[Data entries]
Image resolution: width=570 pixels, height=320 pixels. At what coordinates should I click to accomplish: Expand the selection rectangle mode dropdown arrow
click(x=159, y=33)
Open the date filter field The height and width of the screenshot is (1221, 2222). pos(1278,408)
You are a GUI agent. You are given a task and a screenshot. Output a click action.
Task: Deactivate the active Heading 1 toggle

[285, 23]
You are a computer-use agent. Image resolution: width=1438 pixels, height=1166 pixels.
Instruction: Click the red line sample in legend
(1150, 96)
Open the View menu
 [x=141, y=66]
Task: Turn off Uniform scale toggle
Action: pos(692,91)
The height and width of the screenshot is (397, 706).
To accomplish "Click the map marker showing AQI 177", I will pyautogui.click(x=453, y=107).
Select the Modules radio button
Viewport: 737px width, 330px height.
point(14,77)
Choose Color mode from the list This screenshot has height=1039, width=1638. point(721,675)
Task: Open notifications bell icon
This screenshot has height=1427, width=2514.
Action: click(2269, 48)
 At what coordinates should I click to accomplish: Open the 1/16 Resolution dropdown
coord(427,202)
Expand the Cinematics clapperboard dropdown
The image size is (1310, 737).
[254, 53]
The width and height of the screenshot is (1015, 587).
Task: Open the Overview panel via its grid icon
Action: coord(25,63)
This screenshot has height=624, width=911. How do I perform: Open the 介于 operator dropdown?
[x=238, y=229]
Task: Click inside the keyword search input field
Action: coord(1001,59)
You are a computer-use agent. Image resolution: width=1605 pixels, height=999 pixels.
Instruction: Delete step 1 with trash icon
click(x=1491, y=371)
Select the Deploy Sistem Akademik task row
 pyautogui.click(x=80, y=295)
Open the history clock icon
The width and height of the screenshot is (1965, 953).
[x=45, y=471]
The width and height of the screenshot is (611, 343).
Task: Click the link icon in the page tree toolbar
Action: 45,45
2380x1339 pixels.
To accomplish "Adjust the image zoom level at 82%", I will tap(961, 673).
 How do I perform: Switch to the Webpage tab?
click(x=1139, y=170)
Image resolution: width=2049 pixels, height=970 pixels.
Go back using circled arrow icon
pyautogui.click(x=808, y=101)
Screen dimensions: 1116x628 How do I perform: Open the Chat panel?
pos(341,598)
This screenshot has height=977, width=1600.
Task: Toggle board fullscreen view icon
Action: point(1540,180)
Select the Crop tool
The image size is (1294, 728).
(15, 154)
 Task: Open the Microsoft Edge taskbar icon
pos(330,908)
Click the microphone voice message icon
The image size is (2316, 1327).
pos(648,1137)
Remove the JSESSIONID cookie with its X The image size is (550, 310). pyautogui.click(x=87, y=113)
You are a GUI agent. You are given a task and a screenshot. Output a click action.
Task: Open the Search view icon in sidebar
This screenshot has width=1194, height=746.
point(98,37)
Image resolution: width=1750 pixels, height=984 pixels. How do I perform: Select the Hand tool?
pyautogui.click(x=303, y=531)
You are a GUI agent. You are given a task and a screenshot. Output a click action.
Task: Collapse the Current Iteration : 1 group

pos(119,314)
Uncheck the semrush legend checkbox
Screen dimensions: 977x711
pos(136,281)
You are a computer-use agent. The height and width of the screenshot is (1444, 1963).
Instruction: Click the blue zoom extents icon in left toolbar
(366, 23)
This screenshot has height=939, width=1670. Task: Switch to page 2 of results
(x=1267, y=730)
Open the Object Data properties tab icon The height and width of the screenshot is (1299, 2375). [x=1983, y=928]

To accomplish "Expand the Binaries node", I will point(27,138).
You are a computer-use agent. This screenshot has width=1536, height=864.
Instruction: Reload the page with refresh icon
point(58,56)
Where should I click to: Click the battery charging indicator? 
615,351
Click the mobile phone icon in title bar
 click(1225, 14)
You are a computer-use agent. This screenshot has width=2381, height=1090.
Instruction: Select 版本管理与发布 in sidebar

— What this task involves —
Produce only the lines from the line containing "Task: Open the Microsoft Edge taskbar icon" through the line containing "Task: Open the Search view icon in sidebar", inclusive of both, exactly as they stand in the entries above.

— Solution to this exercise —
 Task: Open the Microsoft Edge taskbar icon
pos(330,908)
Click the microphone voice message icon
The image size is (2316, 1327).
pos(648,1137)
Remove the JSESSIONID cookie with its X The image size is (550, 310). pyautogui.click(x=87, y=113)
You are a GUI agent. You are given a task and a screenshot. Output a click action.
Task: Open the Search view icon in sidebar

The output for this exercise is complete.